Finding it hard to write down goals? Hemingway struggled writing but eventually triumphed. Surprisingly, famous book authors’ quotes about writing can teach you how to write perfect goals.
Some frequently cited sources turned out to be an urban myth. You may have heard of the one reporting that ‘the 3% of students who had written goals earned on average 10 times as much as the other 97% of the class combined, 20 years later’.
Thought provoking, but sadly it has never been proven. No such research has been conducted. I am 99% sure ;-)
Luckily, the hype around this goal setting myth did cause researchers to put on their white coats and actually investigate the effectiveness of goal setting.
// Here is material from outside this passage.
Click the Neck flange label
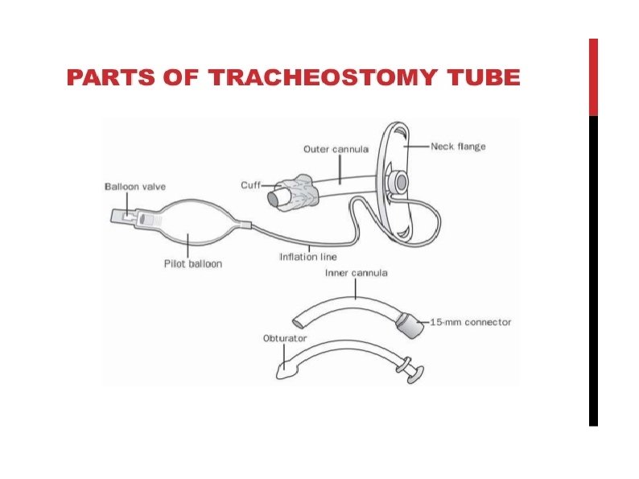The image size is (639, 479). tap(458, 147)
It turns out the legitimate results were arguably just as impressive as the myth: those who write down goals are 42% more likely to achieve their goals than those who don’t write goals down.
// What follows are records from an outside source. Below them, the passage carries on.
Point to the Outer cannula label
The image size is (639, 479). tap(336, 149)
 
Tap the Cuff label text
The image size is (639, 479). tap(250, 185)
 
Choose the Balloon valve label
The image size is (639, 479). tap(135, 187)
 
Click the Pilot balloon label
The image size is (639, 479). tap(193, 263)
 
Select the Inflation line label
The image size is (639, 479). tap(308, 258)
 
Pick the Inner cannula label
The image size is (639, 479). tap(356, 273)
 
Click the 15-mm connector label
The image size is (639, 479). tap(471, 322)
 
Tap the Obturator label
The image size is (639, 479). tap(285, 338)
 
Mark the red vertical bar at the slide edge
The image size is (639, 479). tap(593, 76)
Why is writing goals so hard?
The report does not list any reasons for ‘why’ writing down goals appears to make people more effective. It also doesn’t reveal why writing down goals is often much harder than we think, despite the many goal setting acronyms and templates that are available to start you off right. You might start to feel a bit embarrassed.
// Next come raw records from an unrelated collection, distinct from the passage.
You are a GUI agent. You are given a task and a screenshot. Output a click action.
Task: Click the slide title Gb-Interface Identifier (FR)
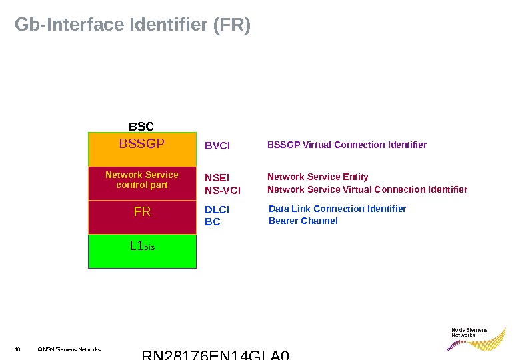(133, 25)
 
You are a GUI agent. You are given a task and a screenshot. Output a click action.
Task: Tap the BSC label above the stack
(141, 126)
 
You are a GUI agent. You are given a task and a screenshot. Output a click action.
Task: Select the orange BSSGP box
(142, 149)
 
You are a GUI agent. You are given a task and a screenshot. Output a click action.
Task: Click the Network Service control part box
(142, 183)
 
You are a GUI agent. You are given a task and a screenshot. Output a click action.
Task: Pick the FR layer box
(142, 217)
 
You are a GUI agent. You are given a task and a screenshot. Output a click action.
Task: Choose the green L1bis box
(142, 251)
Luckily, there is nothing to be embarrassed about. Many literary masters have skillfully and concisely worded what makes writing so hard for them. Hardly a surprise they can, since they’re writers. Writing entire books, however, is harder than even their authors thought.
It seems many quotes by literary masters about writing books apply to writing down goals too. Hardly a surprise marketers can fill up a to do list, but setting proper goals is always incredibly hard for everyone.
Guided by some brillant qoutes about the pain and glory of writing, let me explain why writing down goals is so hard, and why mastering it should be everyone’s primary goal.
Asking ‘why’ is an uncomfortable investment, with great returns
Although it may look simple at first, deciding on which goal to pursue can be incredibly hard. You’ll have to become very specific about what you want to achieve. That means asking yourself ‘why’ it is you do things, while all you’ve been doing up until now is ask ‘how’. Inevitably, your first attempts will leave room for improvement.
Envisioning in great detail is hard
If you don’t write you goals down and you just keep it floating around your head for a couple of years, you tend to become sloppy: “well, you know, I know it’s not perfect, but I know what I mean in the back of my mind.” You’ll be tempted to glance over things and cut yourself too much slack.
Invite imperfection to hit you in the face and improve
Like a sculptor, you’ll need to create something to walk around a couple of times to see what’s wrong with it, and how it can be improved. Write your goals down and force yourself to read over them a dozen times. Dare to apply newfound knowledge to improve upon them. In constantly changing business environments, you’ll be reviewing your goals every (couple of) week(s). You need to be on top of your goals like you are on top of your last email or post-it note.
It feels great to have the reassurance that what you’re doing adds value. It feels great to write down goals.